COGNAC Autant de vignes, moins de viticulteurs

Myriam Guillemaud - La vigne - n°238 - janvier 2012 - page 50

La conjoncture est très favorable au cognac. Le vignoble maintient ses surfaces mais les exploitations se concentrent, avec un recours plus grand aux formes sociétaires et à la main-d'œuvre salariée.
La viticulture dans les Charentes

La viticulture dans les Charentes

Elles étaient 6 163 en 2000, elles ne sont plus que 4 000 selon le dernier recensement général agricole. En dix ans, la viticulture charentaise a perdu plus du tiers de ses exploitations spécialisées en viticulture.

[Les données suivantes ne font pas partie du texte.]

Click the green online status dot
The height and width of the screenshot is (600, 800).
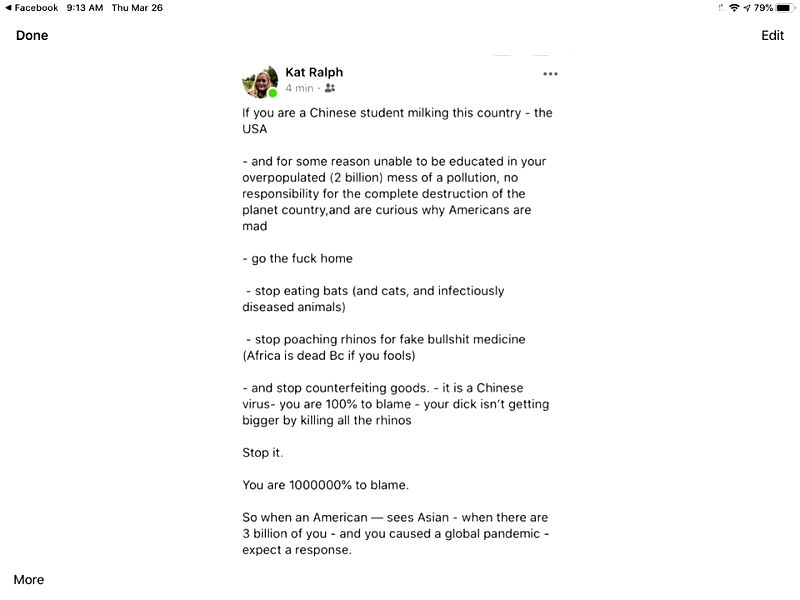(x=273, y=93)
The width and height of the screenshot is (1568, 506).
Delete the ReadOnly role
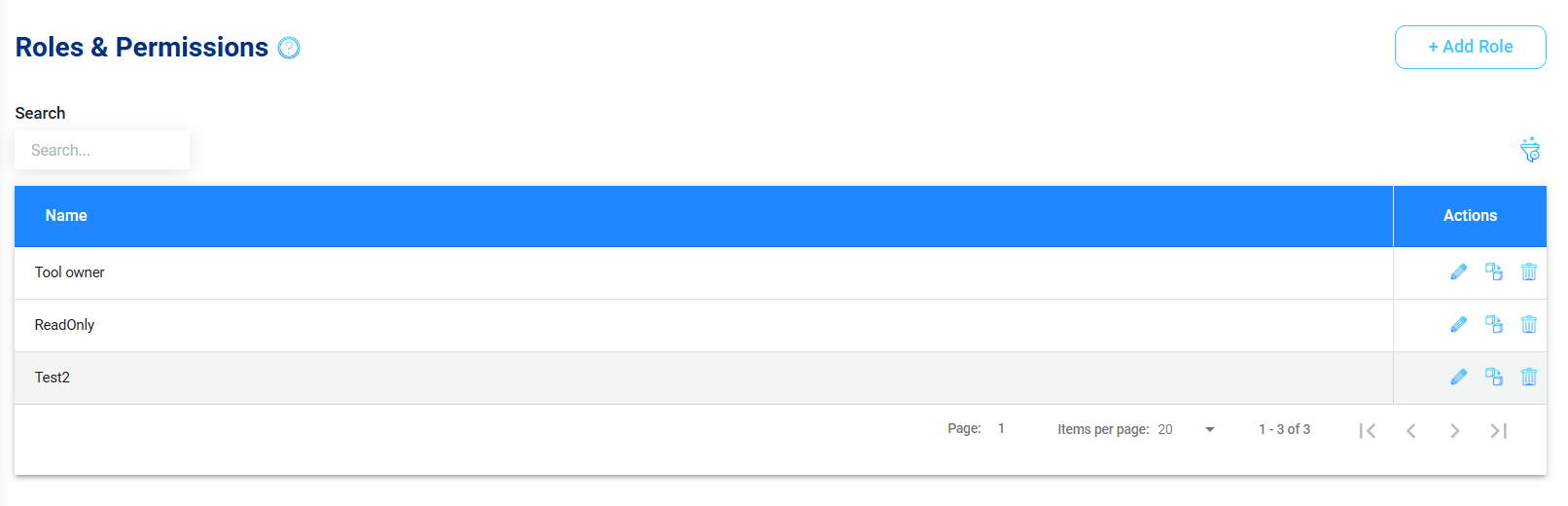(x=1529, y=324)
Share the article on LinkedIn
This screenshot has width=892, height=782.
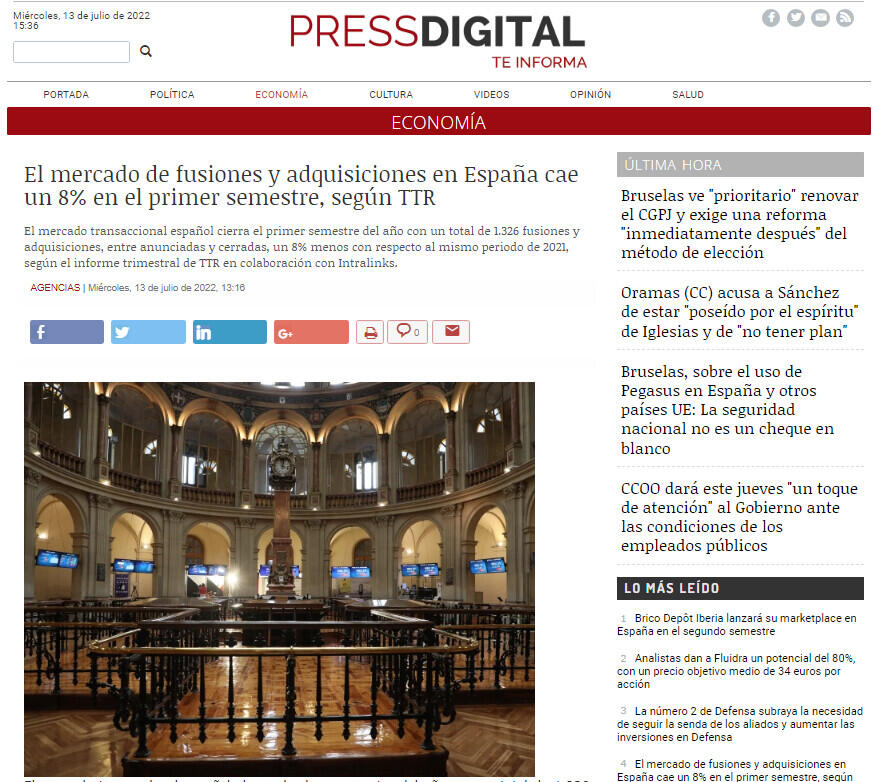[x=229, y=332]
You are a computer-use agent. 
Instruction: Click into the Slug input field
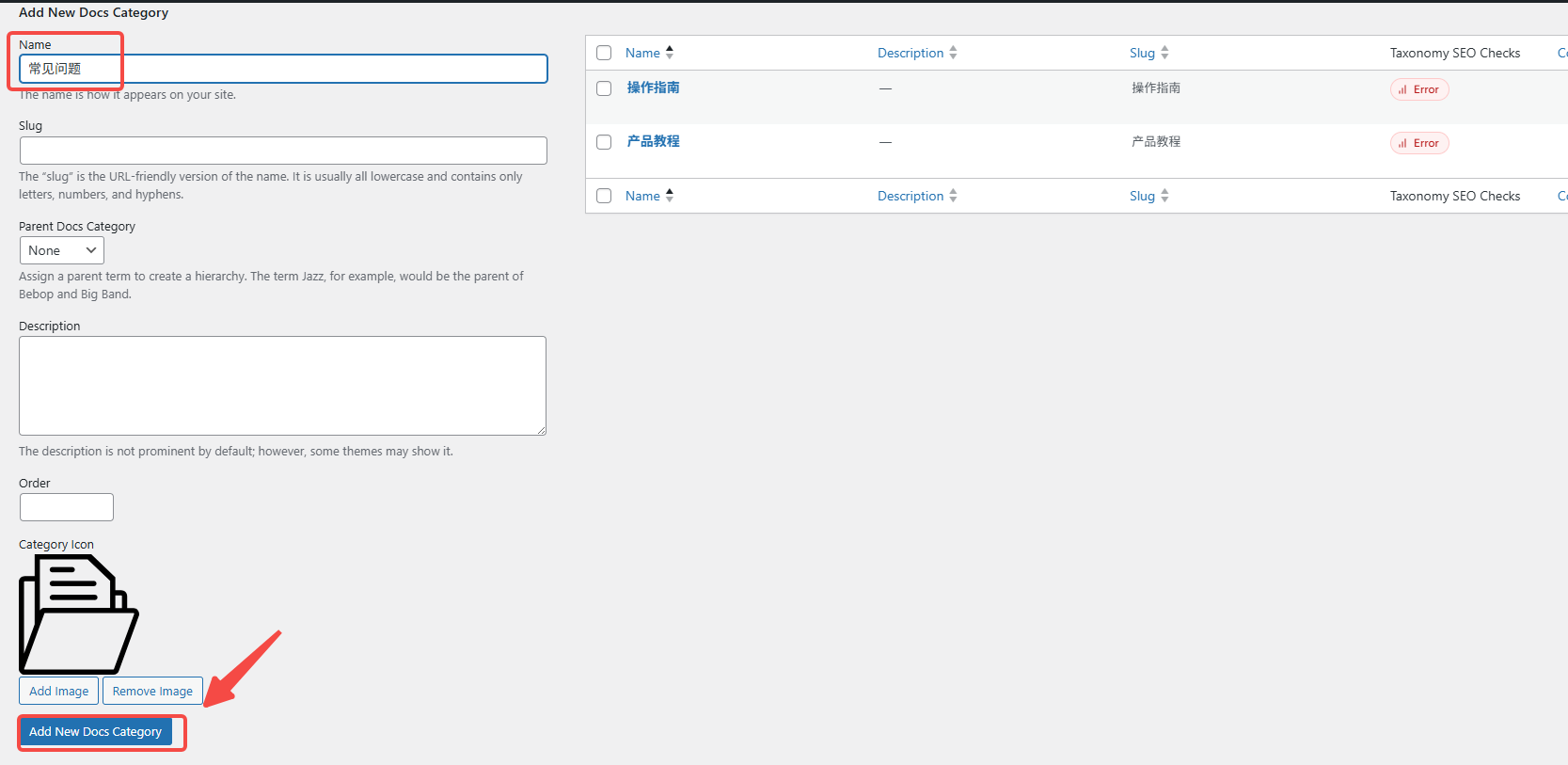coord(283,151)
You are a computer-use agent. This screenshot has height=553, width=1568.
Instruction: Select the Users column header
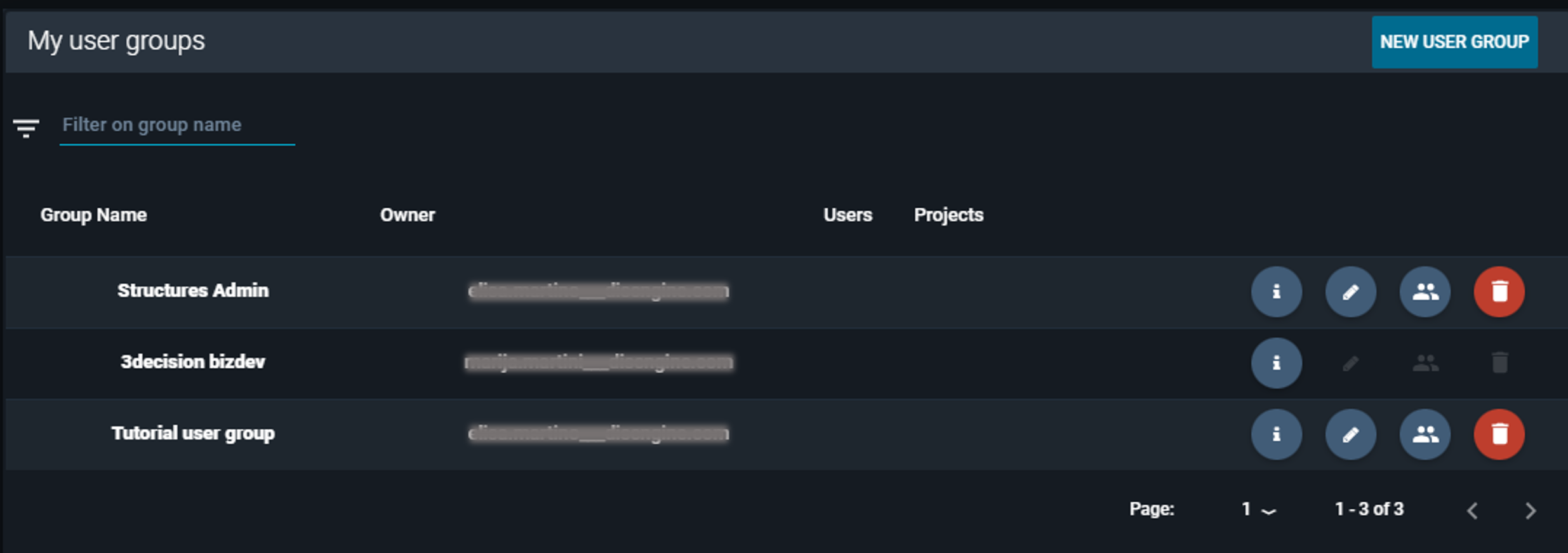tap(847, 215)
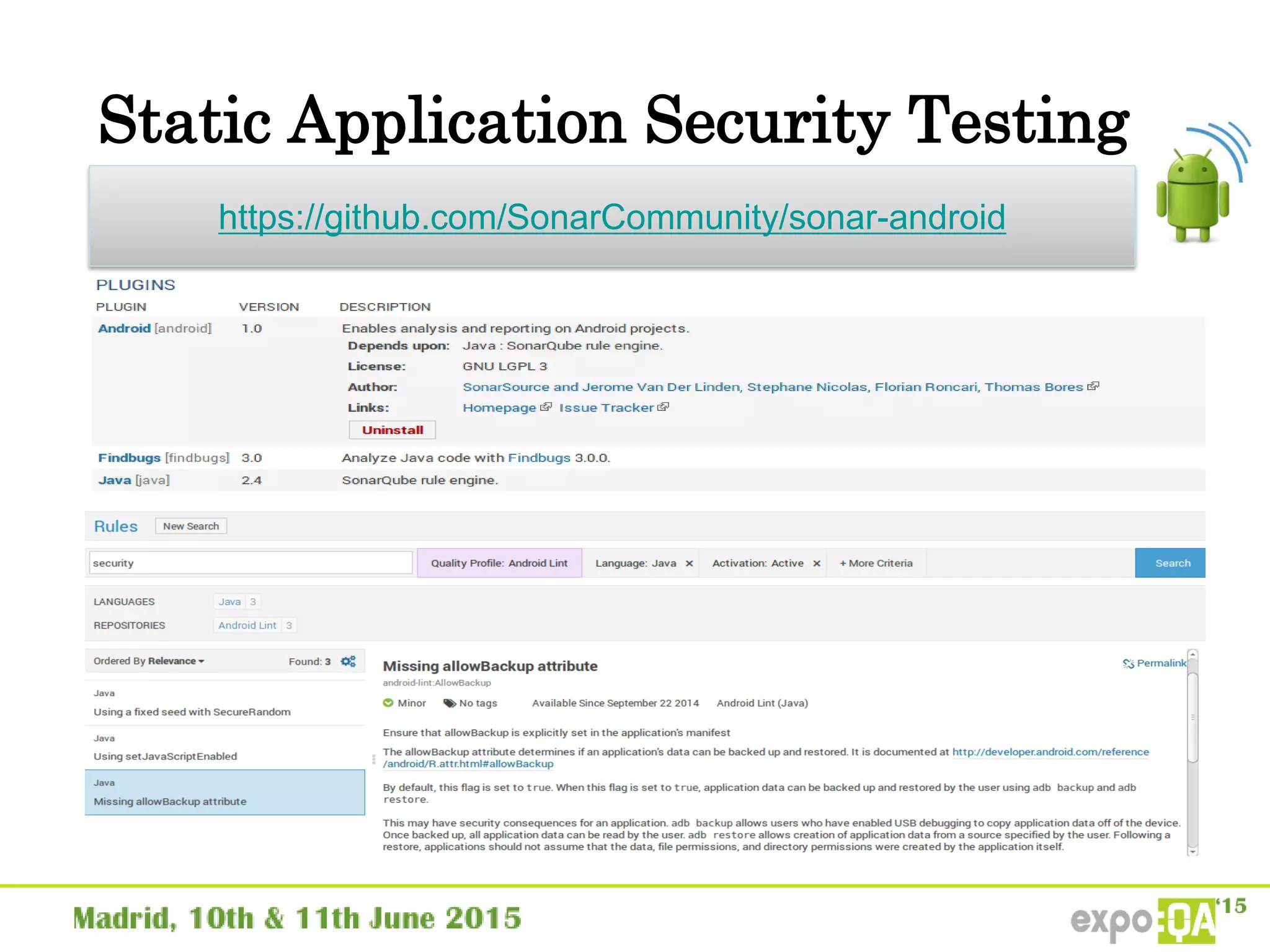Click the Permalink chain icon
The height and width of the screenshot is (952, 1270).
pos(1128,664)
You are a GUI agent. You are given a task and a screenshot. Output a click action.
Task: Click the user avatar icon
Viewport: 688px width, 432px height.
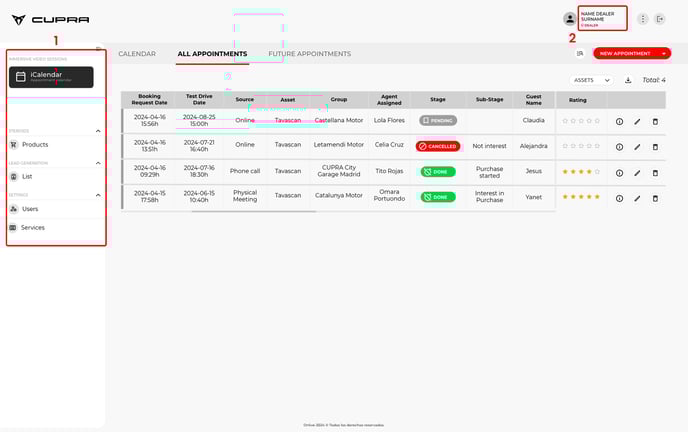570,19
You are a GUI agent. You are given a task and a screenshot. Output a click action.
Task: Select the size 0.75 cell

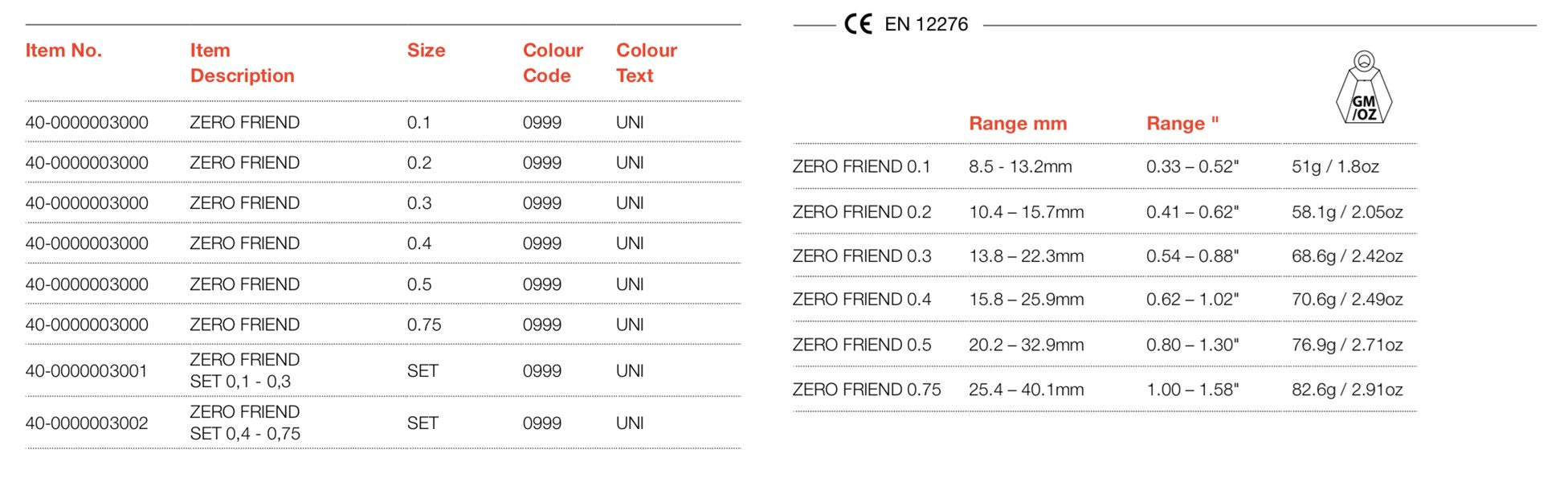(424, 325)
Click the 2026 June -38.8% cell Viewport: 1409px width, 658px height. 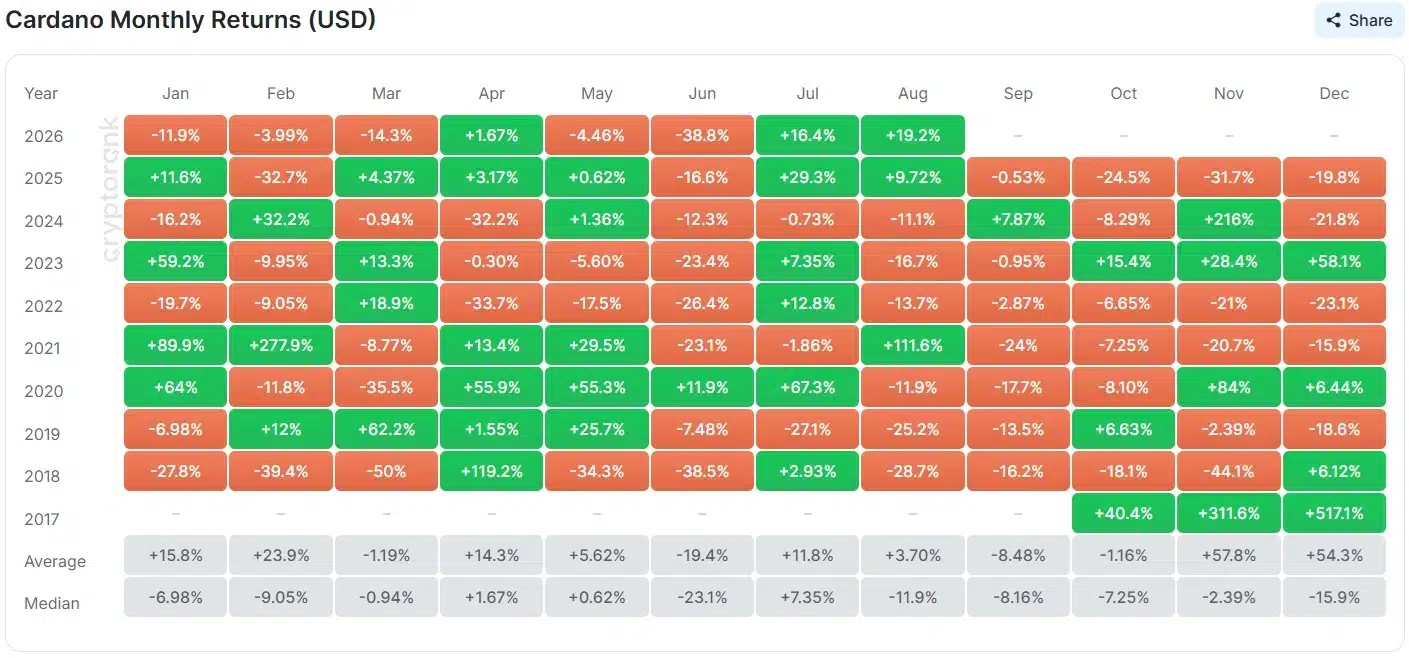point(703,135)
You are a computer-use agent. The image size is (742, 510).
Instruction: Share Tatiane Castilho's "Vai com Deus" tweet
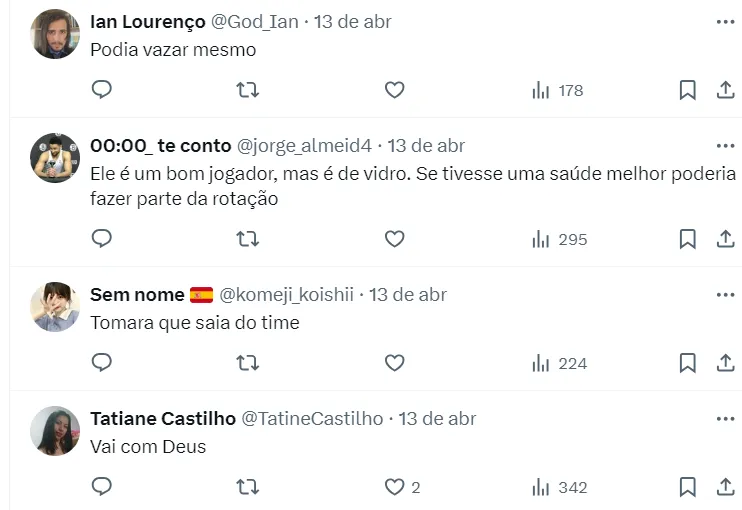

Christophe Forget, président de l'Union générale des viticulteurs de Cognac, le regrette. Il rappelle qu'au début des années 1990, il y avait encore 18 000 déclarants de récolte dans la région. « En 2011, il n'en reste que 4 844. Nous assistons à une érosion continue de leur nombre, observe-t-il. La baisse est encore de 2 % cette année. Mais elle est moins marquée que par le passé. C'est encourageant. »

Pour Gilles Baurion, du Centre de gestion Océan, la tendance va encore se poursuivre. « Il y a bien des entreprises qui se vendent de manière classique », entre un cédant et un repreneur qui s'installe dans le métier. « Mais dans la plupart des cas, les exploitations mises en vente sont reprises par des exploitations existantes. L'installation de jeunes reste marginale. Le prix des terres est tel qu'il faut avoir une solide assise financière et un capital conséquent pour pouvoir en acheter… »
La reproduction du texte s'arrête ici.